(Dataset entries)
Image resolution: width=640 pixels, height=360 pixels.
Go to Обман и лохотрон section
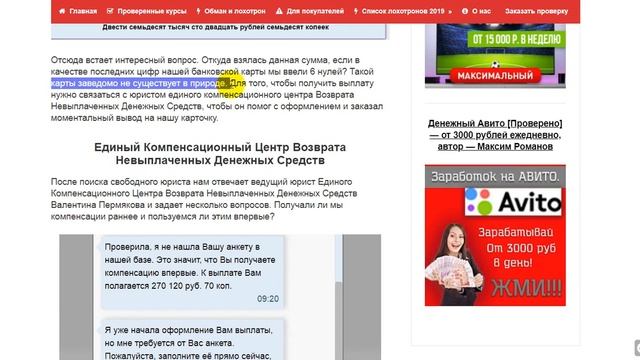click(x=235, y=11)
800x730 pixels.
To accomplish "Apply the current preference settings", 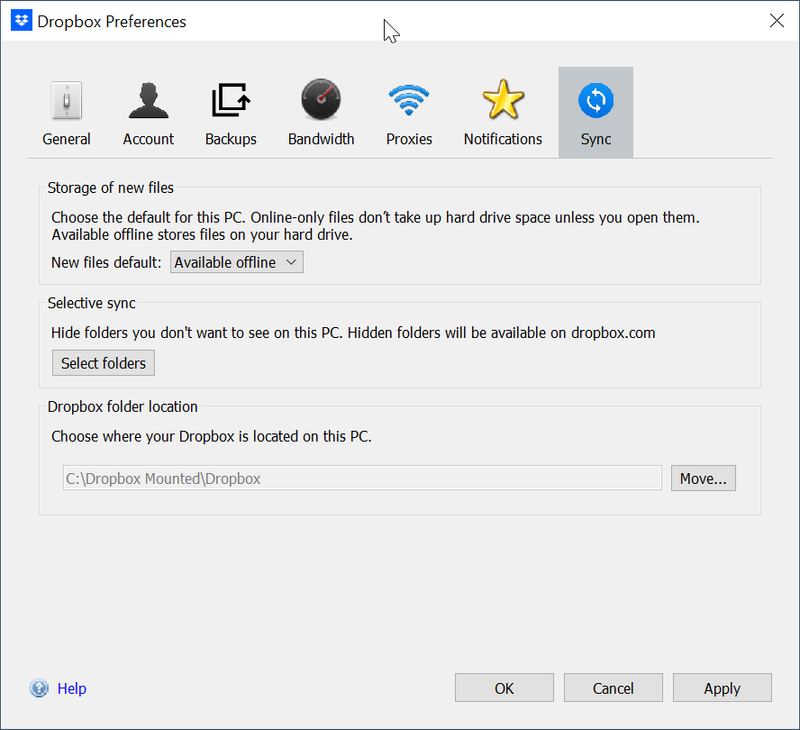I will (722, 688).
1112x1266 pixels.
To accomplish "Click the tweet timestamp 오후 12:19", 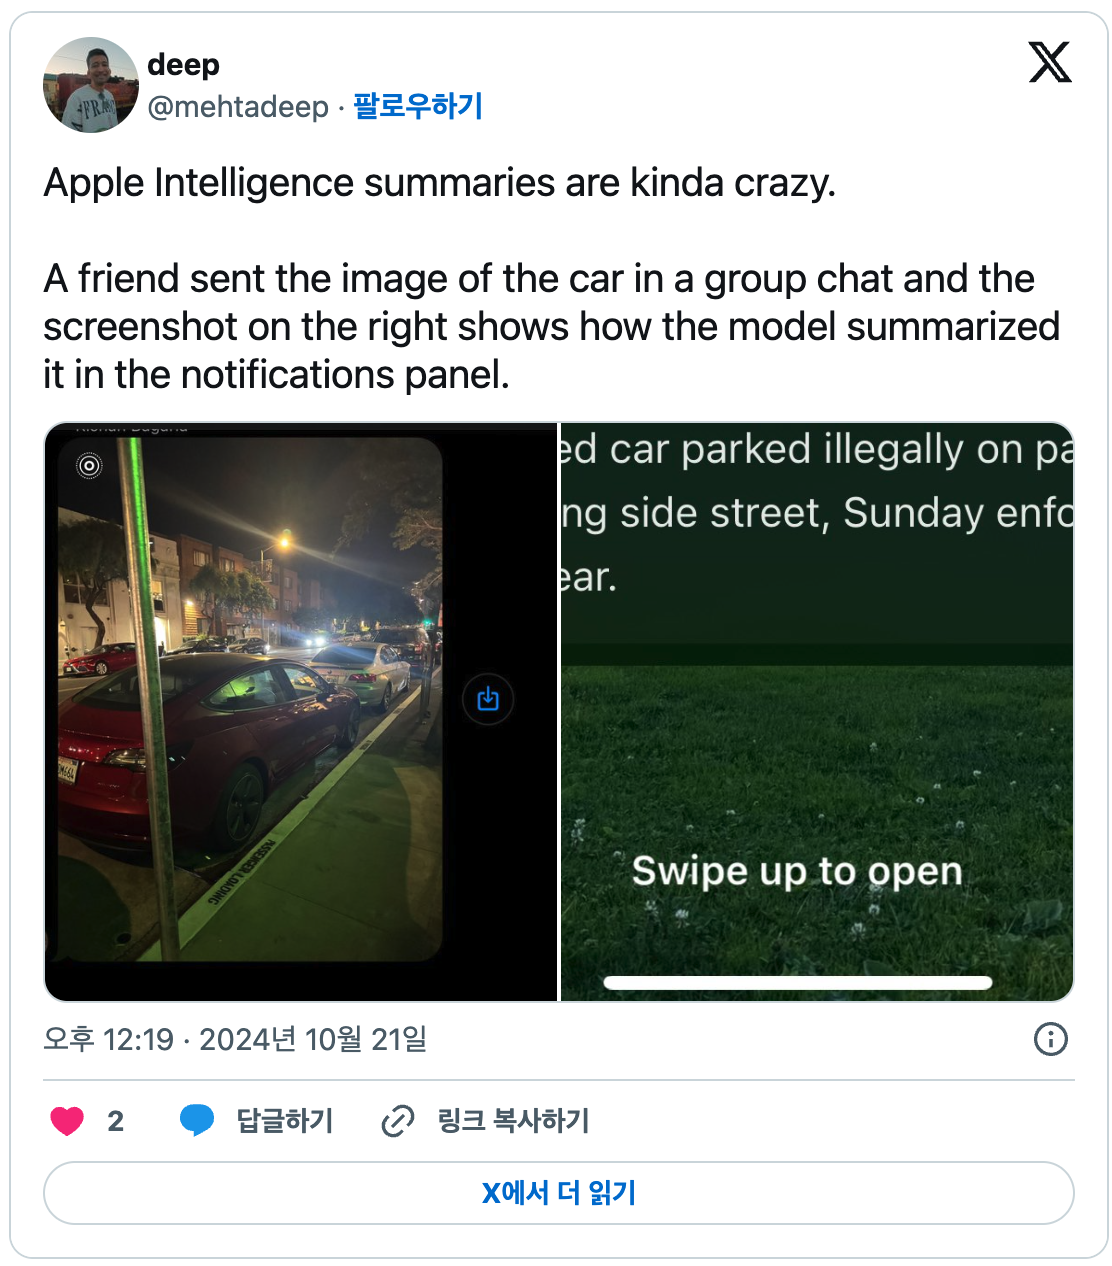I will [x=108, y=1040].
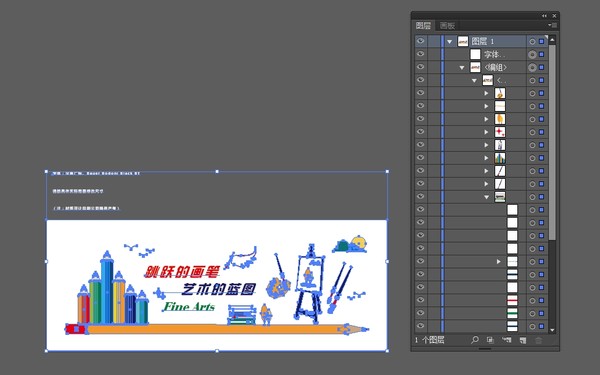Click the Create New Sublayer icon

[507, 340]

• [TASK DETAILS] Lines above with "pixels" in them are the ones to copy.

• [RESULT BELOW]
Image resolution: width=640 pixels, height=360 pixels.
800x730 pixels.
1112x1266 pixels.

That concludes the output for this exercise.